Wired:
- Driving an EV is dreamy. It's silent. It just goes—instant torque. It's dramatically lower in guilt.
- Wow the performance is incredible. 0 to 60 in 3.7 secs, upgradable to 3.2. Enough said. It's just so powerful-feeling. That makes more of a difference than I thought it would, coming from a car where that time was more like 8 seconds.
- It's amazing how much can be improved—or made worse—via software.
- It's amazing how much you can modify the car to suit your preferences through 3rd-party accessories and hacks.
- The software is actually pretty great. Particularly the way navigation works.
- For some reason I can't really put my finger on, driving fatigue is so much less with this car compared to anything I've driven before. I really wonder why. I suspect it's how quiet it is, actually.

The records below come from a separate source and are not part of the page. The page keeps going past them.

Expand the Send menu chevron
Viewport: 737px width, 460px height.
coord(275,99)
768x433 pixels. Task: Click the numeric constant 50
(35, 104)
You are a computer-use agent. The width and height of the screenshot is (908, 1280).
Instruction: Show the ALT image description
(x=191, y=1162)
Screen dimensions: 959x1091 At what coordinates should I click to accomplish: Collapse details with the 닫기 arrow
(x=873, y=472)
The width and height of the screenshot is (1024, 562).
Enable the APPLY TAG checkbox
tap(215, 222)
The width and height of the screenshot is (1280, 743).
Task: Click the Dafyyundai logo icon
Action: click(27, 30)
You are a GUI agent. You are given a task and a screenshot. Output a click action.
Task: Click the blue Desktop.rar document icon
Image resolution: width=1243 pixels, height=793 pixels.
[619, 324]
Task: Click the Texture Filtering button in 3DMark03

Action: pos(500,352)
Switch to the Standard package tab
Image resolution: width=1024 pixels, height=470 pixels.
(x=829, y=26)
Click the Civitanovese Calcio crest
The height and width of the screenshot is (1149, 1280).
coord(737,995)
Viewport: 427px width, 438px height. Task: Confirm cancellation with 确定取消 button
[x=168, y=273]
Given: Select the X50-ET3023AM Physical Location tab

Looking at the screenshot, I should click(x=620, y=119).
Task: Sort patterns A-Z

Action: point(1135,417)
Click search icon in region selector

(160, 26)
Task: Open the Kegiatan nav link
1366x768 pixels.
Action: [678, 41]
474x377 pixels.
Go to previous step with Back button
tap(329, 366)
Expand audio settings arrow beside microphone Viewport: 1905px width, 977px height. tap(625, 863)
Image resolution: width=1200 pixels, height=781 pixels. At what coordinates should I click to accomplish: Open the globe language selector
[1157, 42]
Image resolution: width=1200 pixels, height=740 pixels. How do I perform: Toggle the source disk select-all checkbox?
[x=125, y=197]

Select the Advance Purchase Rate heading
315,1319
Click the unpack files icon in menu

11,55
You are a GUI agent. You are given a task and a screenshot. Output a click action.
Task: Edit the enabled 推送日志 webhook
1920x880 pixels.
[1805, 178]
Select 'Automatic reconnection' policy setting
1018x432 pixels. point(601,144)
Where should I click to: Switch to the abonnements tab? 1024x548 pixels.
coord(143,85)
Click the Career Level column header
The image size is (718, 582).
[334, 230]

- I don't miss physical buttons as much as I thought I would. Is it ideal, especially considering the lack of competent voice command? No. But I'm surprised how little I care about this issue now that I'm used to it. I'd still love buttons, though. Even little hidden ones under the screen would be nice.
Tired:
- The suspension is bad. And this is the improved version! This is where the car really falls short of feeling truly luxury. It's not a very smooth ride on sub-optimal road quality. This is understandable given the weight of the car and Tesla's desire to have this be performant in a track racing context, though I would have happily sacrificed some performance to get a smoother feel. And I still may: lots of people fit aftermarket parts to fix this.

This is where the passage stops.